Сэм посмотрел на него так, будто заранее просил прощения.
– В час пятнадцать, – сказал он.
– Довольно поздновато для чтения телетайпных лент, правда?
– Вопрос не ко мне, старина.
– Билл ведь состоит в клубе «Сэвил», если не ошибаюсь?
– Не знаю, – упрямо повторил Сэм. Он отпил немного кофе. – На него любо-дорого было посмотреть, это все, что я могу тебе сказать. Я привык думать, будто он дьявольски неуравновешенный тип. Но в ту ночь это был совсем другой человек, поверь мне. Да, конечно, поначалу он был потрясен. А кто бы не был на его месте? Он приехал, зная только, что произошла какая-то безобразно-скандальная заварушка со стрельбой, вот, пожалуй, и все. Но когда я сказал ему, что стреляли не в кого-нибудь, а в Джима, он уставился на меня, как сумасшедший. Я думал, он сейчас набросится на меня с кулаками.
«Застрелили? Как застрелили? Насмерть?!» Я сунул ему в руку все сводки, и он просмотрел их все одну за другой…
– А он разве еще не знал этого из телетайпного сообщения? – как бы про себя спросил Смайли вполголоса. – Я думал, все новости тогда с этого и начинались: «Эллис застрелен» – и так далее. Это ведь чуть ли не во всех заголовках было, разве не так?
– Ну, наверное, это зависит от того, какая из сводок первой попалась ему на глаза, – отмахнулся Сэм. – Так или иначе, но он принял дежурство на коммутаторе и к утру постарался собрать воедино всю информацию на тот час, представляя собой чуть ли не воплощение спокойствия. Он позвонил в МИД и сказал им, чтобы они твердо стояли на своем и не поддавались на провокации; он связался с Тоби Эстерхейзи и отправил его притащить парочку чешских агентов, студентов Лондонской школы экономики.

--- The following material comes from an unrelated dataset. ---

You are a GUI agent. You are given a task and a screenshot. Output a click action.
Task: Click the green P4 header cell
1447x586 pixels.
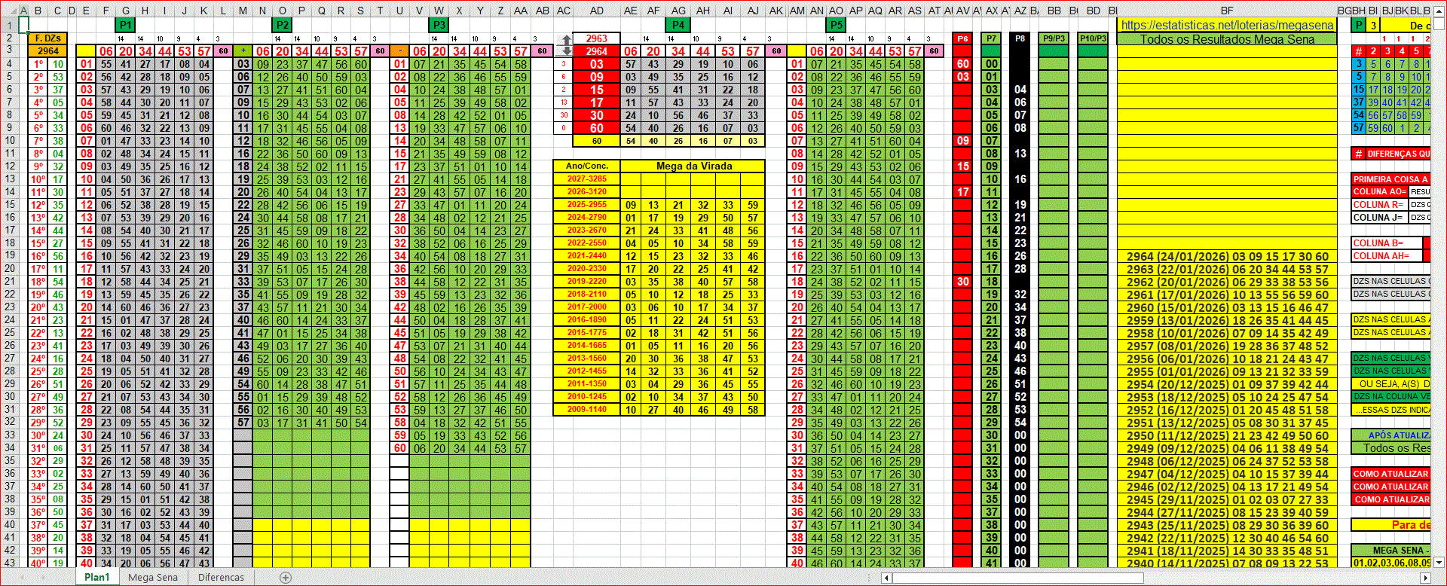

До сих порон их не трогал и наблюдал, как они копошатся, намереваясь когда-нибудь перевербовать их и запустить обратно в Чехословакию. «Фонарщики» Тоби сцапали эту парочку и упрятали под замок в Саррате. Затем Билл позвонил главному чешскому резиденту в Лондоне и довольно грубо пригрозил, что разденет его догола и выставит на посмешище перед всем шпионским миром, если хотя бы один волос упал с головы Джима Придо. Еще он посоветовал ему передать все это своим хозяевам. У меня было такое чувство, будто я в толпе зевак наблюдаю за аварией на улице, а Билл – это доктор, единственный из всех, кто знает, что нужно делать. Он позвонил также какому-то знакомому газетчику, поставлявшему ему информацию, и передал строго конфиденциальную версию о том, что Эллис чешский наемник, работающий по контракту с американцами; Билл сказал, что при изложении этой версии не стоит ни на кого официально ссылаться.
Фактически эта история и была использована в вечерних выпусках газет. Как только у Хейдона выдалась свободная минута, он убежал к Джиму на квартиру, чтобы удостовериться, не осталось ли там чего-нибудь, на что могут натолкнуться журналисты, если вообще найдется такой умный журналист, который сможет обнаружить связь между Эллисом и Придо. Я подозреваю, что он проделал тщательную работу по заметанию следов. Подчиненные и все такое прочее.
– У него не было подчиненных, – сказал Смайли. – Кроме, я полагаю, Билла, – добавил он еле слышно.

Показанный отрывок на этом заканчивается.